Create Data Set for Study Access to bank data warehouse or conduct a customer survey  Cost of obtaining data must be factored in?  Likeliness of obtaining quality data in a limited amount of time?

Questions to be Asked Attribute 1: (qualitative) Status of existing checking account A11 :... < 0 DM A12 : 0 <=... < 200 DM A13 :... >= 200 DM / salary assignments for at least 1 year A14 : no checking account Attribute 2: (numerical) Duration in month Attribute 3: (qualitative) Credit history A30 : no credits taken/ all credits paid back duly A31 : all credits at this bank paid back duly A32 : existing credits paid back duly till now A33 : delay in paying off in the past A34 : critical account/ other credits existing (not at this bank) Attribute 4: (qualitative) Purpose A40 : car (new) A41 : car (used) A42 : furniture/equipment A43 : radio/television A44 : domestic appliances A45 : repairs A46 : education A47 : (vacation - does not exist?) A48 : retraining A49 : business A410 : others Attribute 5: (numerical) Credit amount Attibute 6: (qualitative) Savings account/bonds A61 :... < 100 DM A62 : 100 <=... < 500 DM A63 : 500 <=... < 1000 DM A64 :.. >= 1000 DM A65 : unknown/ no savings account

Data Cleaning and Preprocessing: What to do with missing values?  How to fill in missing values and identify and correct incorrect values? Do we know the cost of classification mistakes? Do we know the cost of obtaining each feature? How do we reduce noise? What are the sources of noise for each attribute?

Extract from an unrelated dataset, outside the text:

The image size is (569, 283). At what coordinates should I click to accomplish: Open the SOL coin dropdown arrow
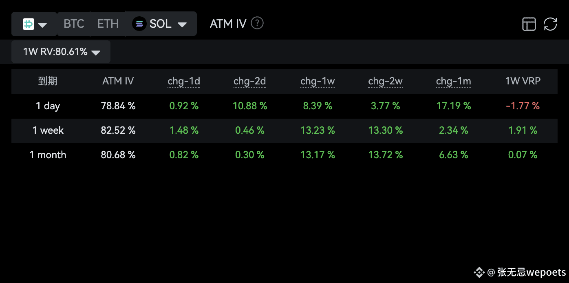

Rudimentary Analysis What is the data distribution? How can you view data from different angles? What does the rudimentary data analysis tell you? Are you satisfied with the analysis? Are there more queries that you cannot answer through this analysis?

Data reduction How many data features do we want in the end? Is it a data reduction problem or data transformation problem? Is it supervised data reduction or unsupervised data reduction problem? Is it linear data reduction or nonlinear data reduction problem?

Choose data mining task Do we apply rule-based methods for better understanding? Do we apply K Nearest neighbor methods for dense data sets? Do we apply SVM methods for accuracy but for black-box models? Is a final result (yes/no) important or the action important (what to do to reduce customer likelihood of being rejected?)

Use Algorithm to Perform Task Which hardware platform to use? Which software platform to use? Is speed and scale more important than visual effects? Is data porting issue important? Is API important or final answer important? How much does each package cost?

Evaluation Do we have separate training and testing data? Is data scarce? What kind of cross validation do we use?  N folds, N=?  Bootstrapping or not? Is ranking important (lift, ROC) or confusion matrix important?

Interpretation What does the results mean? Do we need to support causal effect of the final decisions? Do we need to go back to experts in the domain of application? Do we need visual effects or ranking of final results?

Iteration After obtaining one set of results, do we need to return to the beginning to revise our objectives and obtain new data? How many iterations are needed? Is the process a one shot or continuous process?

Deployment Issues Do we need to integrate with a real online banking system? Do we need to provide API for the software? Do we need to use new data to supplement training data set? If so, how often?